Ultrassom de emergência na UPA: apenas três cidades brasileiras fazem; saiba quais

Em grande parte das capitais, as UPAs não possuem sequer os aparelhos convencionais de ultrassonografia

Em grande parte das capitais, as UPAs não possuem sequer os aparelhos convencionais de ultrassonografia

Em grande parte das capitais, as UPAs não possuem sequer os aparelhos convencionais de ultrassonografia | Unsplash/Elen Sher

Belo Horizonte, Salvador e São Paulo são as únicas cidades entre as 26 capitais brasileiras a realizarem o ultrassom de emergência nas UPAs (Unidades de Pronto Atendimento). A ultrassonografia é responsável por diagnosticar situações de risco, como casos de insuficiência e parada cardiorrespiratória, além de politraumatismo.

Com atendimentos gratuitos para a população, as UPAs funcionam 24 horas por dia, sete dias por semana. São atendidos pacientes em condições mais leves até as mais graves, incluindo casos cirúrgicos e traumáticos, os quais são posteriormente encaminhados a um hospital.

Em grande parte das capitais, as UPAs não possuem sequer os aparelhos convencionais de ultrassonografia. Portanto, quando o paciente precisa do serviço, é necessário incluí-lo na fila para que possa ser atendido em um hospital.
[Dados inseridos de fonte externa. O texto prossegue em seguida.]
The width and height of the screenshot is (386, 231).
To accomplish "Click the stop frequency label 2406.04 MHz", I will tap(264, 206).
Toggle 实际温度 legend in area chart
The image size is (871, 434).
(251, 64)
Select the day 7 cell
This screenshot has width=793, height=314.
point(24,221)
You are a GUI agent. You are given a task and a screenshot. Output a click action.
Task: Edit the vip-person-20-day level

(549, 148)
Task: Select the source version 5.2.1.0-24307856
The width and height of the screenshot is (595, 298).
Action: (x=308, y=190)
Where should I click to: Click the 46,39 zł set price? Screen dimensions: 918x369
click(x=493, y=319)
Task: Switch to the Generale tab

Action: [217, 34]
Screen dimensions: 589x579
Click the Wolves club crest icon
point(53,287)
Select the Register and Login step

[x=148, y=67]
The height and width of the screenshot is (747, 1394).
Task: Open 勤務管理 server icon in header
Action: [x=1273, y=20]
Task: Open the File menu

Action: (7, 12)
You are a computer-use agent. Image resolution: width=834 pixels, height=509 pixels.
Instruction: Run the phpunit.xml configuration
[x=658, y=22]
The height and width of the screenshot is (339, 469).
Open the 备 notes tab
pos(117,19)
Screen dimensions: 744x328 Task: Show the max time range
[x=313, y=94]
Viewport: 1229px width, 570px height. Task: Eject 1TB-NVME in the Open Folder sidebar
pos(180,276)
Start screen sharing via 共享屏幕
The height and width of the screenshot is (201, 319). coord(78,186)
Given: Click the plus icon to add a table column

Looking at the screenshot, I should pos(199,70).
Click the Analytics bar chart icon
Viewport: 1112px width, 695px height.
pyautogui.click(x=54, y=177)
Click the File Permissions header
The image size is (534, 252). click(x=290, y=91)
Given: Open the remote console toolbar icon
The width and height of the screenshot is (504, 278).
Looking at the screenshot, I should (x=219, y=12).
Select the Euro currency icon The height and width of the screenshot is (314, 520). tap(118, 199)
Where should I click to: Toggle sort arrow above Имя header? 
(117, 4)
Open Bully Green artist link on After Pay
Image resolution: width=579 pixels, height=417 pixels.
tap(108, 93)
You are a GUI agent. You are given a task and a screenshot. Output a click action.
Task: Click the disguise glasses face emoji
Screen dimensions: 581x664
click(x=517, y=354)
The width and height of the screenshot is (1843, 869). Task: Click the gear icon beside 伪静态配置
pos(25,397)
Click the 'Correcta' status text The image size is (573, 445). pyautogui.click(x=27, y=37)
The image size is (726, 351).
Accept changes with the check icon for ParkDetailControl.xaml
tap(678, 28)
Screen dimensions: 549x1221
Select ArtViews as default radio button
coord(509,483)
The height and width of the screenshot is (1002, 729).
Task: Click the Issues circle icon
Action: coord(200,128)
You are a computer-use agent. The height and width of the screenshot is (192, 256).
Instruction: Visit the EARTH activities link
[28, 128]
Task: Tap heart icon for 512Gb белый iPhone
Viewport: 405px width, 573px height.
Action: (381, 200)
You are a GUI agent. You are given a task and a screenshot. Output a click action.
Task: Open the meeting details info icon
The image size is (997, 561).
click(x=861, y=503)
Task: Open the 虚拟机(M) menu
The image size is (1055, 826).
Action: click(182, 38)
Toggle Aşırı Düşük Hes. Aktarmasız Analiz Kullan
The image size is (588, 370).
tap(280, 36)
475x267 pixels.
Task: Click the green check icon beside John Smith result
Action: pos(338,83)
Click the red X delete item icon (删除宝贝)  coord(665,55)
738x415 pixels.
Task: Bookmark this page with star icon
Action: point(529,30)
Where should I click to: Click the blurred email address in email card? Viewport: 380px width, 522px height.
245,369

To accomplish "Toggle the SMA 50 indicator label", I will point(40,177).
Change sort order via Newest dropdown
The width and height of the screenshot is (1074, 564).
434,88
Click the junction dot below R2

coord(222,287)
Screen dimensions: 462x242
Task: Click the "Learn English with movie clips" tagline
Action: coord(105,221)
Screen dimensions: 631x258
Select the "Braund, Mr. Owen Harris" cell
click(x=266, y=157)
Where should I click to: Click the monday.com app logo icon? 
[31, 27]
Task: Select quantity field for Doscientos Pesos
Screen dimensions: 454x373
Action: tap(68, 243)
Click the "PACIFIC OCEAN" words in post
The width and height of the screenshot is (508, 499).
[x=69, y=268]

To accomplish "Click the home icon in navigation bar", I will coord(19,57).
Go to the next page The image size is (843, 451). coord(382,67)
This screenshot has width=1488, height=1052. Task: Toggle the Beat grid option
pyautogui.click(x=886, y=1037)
Possuir um aparelho de ultrassom à disposição no pronto atendimento pode fazer a diferença em certos casos. Por exemplo, ao chegar com insuficiência respiratória aguda, ou seja, sem conseguir respirar direito, o paciente terá um diagnóstico preciso mais rapidamente e, consequentemente, conseguirá iniciar o tratamento antes que o quadro possa piorar. 

Entre as cidades que oferecem o serviço, Salvador (BA) está na frente, com 9 das 20 UPAs dispondo da tecnologia. Já em Belo Horizonte (MG), 4 das 9 UPAs possuem o equipamento, enquanto na cidade de São Paulo apenas 4, das 30 unidades, realizam o procedimento.